David Flint jumps in the deep end while commenting on Simon Overland's destruction by the Murdoch press. Senior correspondent Barry Everingham comments.
It’s hard to fathom the workings of David Flint’s mind.
On most of his posts on his personal blog – either under his own name or his non de plume “by ACM” – he goes all coy and giggly over The Daily Telegraph and The Australian, both Murdoch owned journals and both advocates for an Australian Republic.
But Flint, who is from the extreme right-wing of the Liberal Party, is pragmatic to say the least.
His attitude to Fred Nile, Australia’s version of the Reverend Ian Paisley, is sickening. And Flint knows what I mean.

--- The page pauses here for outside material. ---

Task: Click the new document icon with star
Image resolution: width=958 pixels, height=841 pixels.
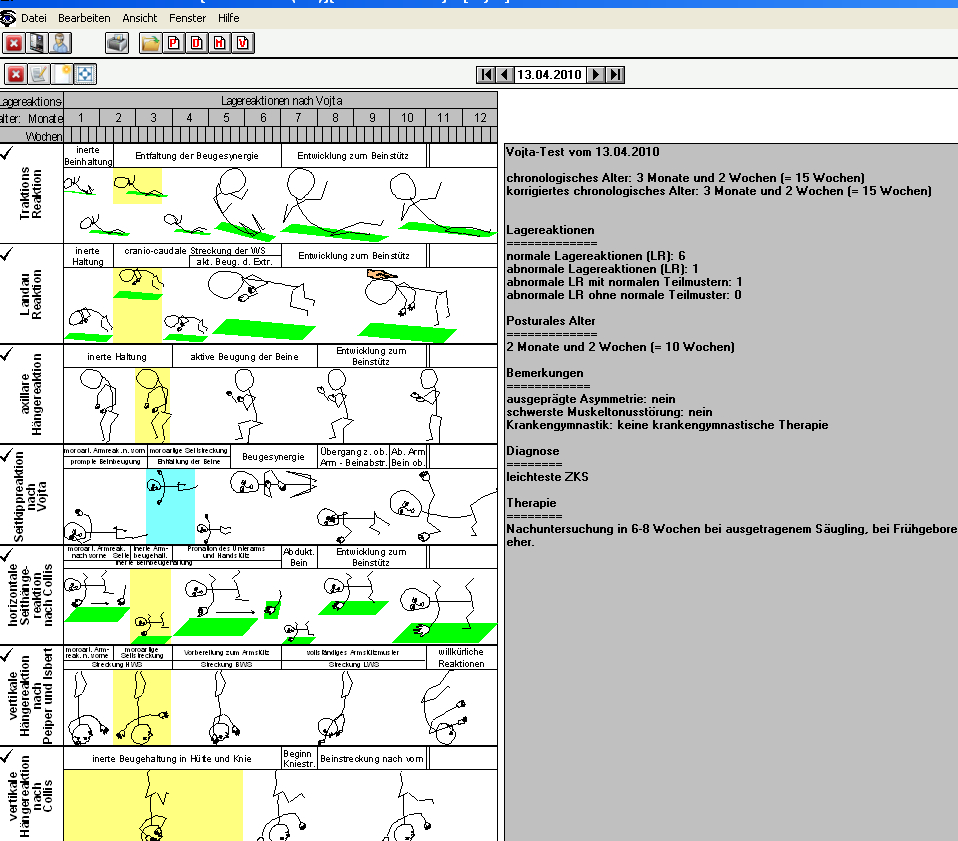Action: coord(62,75)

But on Tuesday he trotted out a really disgusting piece on the slaughter of Victoria’s former Police Commissioner, Simon Overland, who was forced to resign following unrelenting attacks on him by The Australian and the Melbourne Herald Sun.
Flint’s opinion piece was prefaced by his usual mantra along the following lines:
The resignation of the Victorian police commissioner “is not one on which it would be appropriate for this column to comment”.
How that disclaimer gives him a licence to do just that, I’m not at all sure, but nevertheless he then launches into a load of codswallop that beggars belief.
He starts as follows:
“Rather it is the reaction of the National Newspaper The Australian, which attracts our attention. [Note “our” – just where IS this bloke coming from?] In its editorial “Overland exit shows case for a royal commission” the newspaper says that there is need for Victorians to be given more detailed answers than that which was given by former police commissioner Overland”.
Now royal commissions, as Flint well knows, are called by governments when they know what the findings will be. Bob Menzies’ disgraceful use of two Soviet diplomats who defected from the Soviet Embassy on the eve of a federal election, which Menzies won – and whose information was subsequently found to be useless – was a case in point.
His obsession with anything containing the word “royal” is really pathetic.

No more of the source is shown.